# Start of Excerpted data

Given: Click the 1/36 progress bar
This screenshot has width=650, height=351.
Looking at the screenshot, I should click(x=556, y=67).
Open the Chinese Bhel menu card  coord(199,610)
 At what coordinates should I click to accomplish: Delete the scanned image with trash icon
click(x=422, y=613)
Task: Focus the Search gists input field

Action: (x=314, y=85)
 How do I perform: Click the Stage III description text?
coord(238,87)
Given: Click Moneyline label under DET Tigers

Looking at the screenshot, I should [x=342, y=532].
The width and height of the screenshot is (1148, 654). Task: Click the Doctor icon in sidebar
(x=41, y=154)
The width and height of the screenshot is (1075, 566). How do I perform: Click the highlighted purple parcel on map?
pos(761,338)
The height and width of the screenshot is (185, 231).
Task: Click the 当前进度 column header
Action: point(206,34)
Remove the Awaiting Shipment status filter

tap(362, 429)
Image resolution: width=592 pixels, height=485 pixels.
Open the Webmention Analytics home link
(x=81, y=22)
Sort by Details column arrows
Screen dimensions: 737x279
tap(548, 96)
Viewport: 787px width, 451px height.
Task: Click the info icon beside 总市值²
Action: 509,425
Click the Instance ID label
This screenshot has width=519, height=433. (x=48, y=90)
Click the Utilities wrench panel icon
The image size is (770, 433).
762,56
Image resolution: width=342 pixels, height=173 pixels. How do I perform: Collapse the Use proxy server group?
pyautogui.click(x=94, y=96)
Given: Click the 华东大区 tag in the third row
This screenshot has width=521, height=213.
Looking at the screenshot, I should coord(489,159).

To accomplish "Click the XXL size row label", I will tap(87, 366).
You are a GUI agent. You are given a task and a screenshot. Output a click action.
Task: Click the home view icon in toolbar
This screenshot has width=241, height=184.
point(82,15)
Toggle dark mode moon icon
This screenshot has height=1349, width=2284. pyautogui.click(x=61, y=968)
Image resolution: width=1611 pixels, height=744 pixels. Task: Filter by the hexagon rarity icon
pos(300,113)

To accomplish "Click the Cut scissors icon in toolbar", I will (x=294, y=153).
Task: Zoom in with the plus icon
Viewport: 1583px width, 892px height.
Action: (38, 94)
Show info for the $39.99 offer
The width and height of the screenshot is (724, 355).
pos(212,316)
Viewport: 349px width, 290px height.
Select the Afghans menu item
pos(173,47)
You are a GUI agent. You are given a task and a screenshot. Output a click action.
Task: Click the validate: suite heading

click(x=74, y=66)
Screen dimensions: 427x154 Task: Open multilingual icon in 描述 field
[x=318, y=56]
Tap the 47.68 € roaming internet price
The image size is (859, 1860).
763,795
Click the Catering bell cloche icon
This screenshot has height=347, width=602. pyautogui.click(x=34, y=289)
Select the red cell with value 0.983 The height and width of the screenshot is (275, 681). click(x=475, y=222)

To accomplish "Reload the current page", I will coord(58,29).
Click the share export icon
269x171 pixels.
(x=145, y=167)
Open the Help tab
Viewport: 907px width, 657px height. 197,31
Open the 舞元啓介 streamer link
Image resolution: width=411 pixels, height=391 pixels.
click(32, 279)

# End of Excerpted data

> [Exercise] Write out everything from the line containing "Task: Zoom in with the plus icon" down to the line containing "pos(173,47)", both included and requests too, with each coordinate in the answers multiplied by 0.95 and rounded to a whole number, halves rounded up. Give only those lines.

> [Written reply]
Task: Zoom in with the plus icon
Viewport: 1583px width, 892px height.
Action: (36, 89)
Show info for the $39.99 offer
The width and height of the screenshot is (724, 355).
pos(201,300)
Viewport: 349px width, 290px height.
Select the Afghans menu item
pos(164,45)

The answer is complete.